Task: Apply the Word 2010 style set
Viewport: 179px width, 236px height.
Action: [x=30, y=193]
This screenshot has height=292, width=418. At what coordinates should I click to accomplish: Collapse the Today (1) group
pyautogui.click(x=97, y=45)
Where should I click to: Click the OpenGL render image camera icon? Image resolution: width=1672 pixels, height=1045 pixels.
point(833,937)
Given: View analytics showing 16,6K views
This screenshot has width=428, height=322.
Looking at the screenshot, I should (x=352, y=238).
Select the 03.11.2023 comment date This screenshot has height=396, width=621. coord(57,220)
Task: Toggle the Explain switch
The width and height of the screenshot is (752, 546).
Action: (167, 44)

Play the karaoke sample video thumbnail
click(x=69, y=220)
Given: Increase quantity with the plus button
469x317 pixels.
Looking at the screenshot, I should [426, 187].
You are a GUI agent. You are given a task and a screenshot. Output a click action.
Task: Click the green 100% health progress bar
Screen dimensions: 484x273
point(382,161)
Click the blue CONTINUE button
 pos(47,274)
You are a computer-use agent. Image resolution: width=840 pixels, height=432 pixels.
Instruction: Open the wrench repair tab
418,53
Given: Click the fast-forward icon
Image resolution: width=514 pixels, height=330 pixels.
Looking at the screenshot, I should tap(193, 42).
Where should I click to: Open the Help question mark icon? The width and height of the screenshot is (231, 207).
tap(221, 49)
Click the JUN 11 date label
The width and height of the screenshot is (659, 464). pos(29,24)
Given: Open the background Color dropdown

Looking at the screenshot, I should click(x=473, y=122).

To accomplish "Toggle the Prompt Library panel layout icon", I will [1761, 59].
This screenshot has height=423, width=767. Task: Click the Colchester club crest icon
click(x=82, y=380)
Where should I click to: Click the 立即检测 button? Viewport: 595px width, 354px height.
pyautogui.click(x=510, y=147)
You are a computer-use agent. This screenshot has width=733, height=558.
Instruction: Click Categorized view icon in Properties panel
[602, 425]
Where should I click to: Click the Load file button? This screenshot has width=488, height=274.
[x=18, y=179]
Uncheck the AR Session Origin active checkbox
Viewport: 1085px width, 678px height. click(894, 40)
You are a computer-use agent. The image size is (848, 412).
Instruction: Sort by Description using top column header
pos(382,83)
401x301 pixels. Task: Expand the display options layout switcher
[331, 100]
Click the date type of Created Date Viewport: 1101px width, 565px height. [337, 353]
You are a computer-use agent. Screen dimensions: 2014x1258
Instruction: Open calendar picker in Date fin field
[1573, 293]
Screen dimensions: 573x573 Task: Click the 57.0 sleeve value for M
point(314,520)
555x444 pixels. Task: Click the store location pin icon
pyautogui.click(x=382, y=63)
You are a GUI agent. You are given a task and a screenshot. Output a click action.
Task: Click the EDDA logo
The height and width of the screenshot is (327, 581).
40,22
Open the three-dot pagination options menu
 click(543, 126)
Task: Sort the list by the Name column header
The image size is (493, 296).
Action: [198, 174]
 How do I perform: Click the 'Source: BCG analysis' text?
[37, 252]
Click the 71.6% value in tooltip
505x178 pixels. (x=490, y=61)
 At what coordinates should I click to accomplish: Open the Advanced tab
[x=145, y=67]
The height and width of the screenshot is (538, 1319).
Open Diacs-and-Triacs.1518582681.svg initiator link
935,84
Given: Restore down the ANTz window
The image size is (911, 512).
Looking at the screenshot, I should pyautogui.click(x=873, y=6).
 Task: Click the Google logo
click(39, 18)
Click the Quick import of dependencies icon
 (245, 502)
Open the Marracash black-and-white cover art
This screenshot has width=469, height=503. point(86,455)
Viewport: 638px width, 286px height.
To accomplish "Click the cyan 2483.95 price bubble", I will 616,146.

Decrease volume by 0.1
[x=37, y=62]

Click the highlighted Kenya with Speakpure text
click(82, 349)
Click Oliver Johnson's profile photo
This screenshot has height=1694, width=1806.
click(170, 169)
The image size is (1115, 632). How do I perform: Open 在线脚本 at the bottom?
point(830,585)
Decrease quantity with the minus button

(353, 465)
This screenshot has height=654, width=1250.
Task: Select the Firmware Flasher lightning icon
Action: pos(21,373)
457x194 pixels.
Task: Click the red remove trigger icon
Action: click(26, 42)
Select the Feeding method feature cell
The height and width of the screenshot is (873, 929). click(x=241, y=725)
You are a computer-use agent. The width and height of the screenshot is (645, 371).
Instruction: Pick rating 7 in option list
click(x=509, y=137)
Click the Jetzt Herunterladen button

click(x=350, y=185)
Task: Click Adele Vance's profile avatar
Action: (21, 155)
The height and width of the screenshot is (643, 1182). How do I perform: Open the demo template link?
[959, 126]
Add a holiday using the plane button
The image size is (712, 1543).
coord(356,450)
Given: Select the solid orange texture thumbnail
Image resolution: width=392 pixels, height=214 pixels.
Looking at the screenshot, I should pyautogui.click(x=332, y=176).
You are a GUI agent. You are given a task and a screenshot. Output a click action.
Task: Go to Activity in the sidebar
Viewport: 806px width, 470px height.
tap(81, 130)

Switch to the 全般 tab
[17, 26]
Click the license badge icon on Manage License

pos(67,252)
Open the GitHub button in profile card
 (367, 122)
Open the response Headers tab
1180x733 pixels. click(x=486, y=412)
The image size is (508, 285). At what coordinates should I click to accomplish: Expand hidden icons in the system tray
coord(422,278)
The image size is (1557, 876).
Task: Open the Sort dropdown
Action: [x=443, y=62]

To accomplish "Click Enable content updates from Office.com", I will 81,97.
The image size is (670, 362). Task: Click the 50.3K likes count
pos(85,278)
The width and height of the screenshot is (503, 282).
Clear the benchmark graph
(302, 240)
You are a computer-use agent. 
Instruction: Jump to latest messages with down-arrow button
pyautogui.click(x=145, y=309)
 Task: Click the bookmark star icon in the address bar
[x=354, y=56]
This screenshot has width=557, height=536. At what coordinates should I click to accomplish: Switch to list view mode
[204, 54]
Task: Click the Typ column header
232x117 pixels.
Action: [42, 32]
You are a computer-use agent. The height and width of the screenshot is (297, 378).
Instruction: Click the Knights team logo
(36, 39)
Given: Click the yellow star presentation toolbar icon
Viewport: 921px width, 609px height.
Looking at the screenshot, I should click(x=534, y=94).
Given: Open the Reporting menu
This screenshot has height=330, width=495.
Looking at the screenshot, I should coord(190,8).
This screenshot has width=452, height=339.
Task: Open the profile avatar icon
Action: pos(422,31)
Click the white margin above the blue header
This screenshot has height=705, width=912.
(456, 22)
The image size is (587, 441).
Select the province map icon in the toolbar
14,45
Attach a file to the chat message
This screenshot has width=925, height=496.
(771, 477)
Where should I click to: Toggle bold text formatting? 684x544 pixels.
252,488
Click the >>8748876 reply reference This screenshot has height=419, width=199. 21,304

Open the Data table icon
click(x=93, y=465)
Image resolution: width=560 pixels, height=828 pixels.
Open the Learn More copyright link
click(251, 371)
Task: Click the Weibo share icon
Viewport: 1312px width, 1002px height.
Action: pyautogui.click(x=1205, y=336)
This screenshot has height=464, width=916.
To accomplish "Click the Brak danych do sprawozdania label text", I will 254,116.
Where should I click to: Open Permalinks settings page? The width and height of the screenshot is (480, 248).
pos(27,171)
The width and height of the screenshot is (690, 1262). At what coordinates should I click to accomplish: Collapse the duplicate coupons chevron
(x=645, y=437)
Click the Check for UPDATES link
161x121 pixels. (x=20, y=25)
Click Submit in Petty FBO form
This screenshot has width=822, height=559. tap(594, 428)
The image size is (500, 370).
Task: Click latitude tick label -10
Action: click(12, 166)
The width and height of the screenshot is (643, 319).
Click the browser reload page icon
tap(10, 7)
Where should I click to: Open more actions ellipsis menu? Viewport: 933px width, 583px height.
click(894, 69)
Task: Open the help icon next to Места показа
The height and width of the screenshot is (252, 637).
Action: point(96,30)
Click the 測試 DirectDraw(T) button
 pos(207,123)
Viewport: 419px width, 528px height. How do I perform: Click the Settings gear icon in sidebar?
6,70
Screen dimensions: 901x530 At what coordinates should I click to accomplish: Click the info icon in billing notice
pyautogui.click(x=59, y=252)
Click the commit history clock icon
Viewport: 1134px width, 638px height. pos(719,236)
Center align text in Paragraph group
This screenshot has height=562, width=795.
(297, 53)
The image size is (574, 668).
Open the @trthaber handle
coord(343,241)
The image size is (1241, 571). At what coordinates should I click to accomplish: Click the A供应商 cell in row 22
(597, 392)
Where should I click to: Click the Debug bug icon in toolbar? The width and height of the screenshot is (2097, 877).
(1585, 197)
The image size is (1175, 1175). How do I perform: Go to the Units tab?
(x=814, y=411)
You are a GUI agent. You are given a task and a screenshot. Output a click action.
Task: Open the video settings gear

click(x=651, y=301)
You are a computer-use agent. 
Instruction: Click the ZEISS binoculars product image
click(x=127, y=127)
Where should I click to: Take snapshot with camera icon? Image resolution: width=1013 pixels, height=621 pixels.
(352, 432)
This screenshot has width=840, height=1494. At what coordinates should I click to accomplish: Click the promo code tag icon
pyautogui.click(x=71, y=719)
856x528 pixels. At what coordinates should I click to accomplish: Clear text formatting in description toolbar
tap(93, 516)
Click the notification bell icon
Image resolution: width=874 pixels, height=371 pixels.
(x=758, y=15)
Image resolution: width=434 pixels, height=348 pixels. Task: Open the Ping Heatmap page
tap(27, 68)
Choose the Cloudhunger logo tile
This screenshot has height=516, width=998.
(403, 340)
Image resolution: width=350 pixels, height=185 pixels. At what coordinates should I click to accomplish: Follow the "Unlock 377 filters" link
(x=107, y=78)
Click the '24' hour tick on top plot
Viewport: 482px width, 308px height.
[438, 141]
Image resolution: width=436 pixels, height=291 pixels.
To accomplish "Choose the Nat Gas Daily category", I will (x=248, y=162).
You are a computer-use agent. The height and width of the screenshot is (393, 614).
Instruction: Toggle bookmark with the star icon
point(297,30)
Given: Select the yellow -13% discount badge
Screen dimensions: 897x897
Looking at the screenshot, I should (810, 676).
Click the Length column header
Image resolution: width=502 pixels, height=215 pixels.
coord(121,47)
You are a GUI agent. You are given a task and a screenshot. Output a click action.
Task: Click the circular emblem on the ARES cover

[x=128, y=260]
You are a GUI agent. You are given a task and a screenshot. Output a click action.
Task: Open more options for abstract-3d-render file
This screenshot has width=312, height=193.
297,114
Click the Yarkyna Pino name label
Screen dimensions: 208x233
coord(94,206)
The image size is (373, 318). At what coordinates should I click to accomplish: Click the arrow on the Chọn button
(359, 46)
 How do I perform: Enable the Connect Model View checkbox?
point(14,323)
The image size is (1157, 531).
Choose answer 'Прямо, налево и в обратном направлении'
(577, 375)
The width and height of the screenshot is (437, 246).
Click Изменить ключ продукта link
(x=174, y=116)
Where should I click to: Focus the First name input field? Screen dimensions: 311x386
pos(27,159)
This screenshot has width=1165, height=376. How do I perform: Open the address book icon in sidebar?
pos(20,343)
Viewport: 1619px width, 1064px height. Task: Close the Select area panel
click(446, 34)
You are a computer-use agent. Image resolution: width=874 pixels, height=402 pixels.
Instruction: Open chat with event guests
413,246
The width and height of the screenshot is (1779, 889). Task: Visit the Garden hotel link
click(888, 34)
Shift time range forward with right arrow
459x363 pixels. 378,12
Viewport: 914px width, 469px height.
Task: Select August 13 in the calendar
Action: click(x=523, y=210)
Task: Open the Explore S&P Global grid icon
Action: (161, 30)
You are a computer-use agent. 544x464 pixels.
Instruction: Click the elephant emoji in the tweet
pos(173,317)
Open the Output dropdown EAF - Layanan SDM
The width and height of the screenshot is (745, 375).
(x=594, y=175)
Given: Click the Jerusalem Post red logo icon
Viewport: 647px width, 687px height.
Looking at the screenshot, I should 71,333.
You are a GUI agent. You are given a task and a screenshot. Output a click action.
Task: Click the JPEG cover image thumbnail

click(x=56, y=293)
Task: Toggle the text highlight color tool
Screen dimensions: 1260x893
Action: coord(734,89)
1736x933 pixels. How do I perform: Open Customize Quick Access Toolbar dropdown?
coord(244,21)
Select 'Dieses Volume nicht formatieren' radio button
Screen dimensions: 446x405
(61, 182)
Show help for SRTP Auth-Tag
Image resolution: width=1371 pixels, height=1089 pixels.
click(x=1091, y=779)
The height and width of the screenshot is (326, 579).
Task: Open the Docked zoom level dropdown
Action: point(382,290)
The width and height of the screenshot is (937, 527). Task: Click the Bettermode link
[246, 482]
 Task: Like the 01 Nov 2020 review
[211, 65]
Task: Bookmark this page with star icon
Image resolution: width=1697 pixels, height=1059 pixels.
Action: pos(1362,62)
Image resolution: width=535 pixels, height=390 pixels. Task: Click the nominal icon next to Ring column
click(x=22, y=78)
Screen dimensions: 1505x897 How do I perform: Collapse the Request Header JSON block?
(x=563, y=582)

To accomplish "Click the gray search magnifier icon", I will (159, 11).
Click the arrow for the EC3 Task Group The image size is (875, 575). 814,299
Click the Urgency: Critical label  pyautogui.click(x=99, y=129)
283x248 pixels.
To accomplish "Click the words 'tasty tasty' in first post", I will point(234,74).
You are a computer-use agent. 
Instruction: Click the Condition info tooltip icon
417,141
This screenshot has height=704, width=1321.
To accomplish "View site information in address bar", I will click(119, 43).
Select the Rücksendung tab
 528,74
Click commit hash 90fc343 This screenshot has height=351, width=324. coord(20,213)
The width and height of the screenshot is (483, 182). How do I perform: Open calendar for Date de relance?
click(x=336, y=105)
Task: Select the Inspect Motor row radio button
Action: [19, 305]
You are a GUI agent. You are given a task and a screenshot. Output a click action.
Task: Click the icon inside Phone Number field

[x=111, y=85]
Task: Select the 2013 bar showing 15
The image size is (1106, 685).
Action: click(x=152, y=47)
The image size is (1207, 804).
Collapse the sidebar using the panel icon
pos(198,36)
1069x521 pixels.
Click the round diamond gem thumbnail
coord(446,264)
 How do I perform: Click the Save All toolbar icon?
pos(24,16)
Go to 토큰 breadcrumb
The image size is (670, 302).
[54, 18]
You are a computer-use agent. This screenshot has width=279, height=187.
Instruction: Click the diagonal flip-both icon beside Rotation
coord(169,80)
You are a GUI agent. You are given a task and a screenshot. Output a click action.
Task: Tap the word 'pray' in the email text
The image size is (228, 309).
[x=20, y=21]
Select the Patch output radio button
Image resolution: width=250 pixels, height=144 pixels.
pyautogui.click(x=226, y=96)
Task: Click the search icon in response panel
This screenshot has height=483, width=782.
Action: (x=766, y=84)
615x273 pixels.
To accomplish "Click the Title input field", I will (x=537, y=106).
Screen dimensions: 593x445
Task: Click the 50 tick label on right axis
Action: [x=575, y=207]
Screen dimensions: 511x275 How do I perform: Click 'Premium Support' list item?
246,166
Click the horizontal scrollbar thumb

....................

◆ Challenge ◆
Rewrite everything from the line containing "has width=279, height=187." down to the line containing "coord(169,80)", both lines included, as a two-column CSV headed text and answer. Give one row per entry, and put each field in quotation marks with its line breaks turned into spaces.

◆ Complete answer ◆
text,answer
"You are a computer-use agent. This screenshot has width=279, height=187. Instruction: Click the diagonal flip-both icon beside Rotation","coord(169,80)"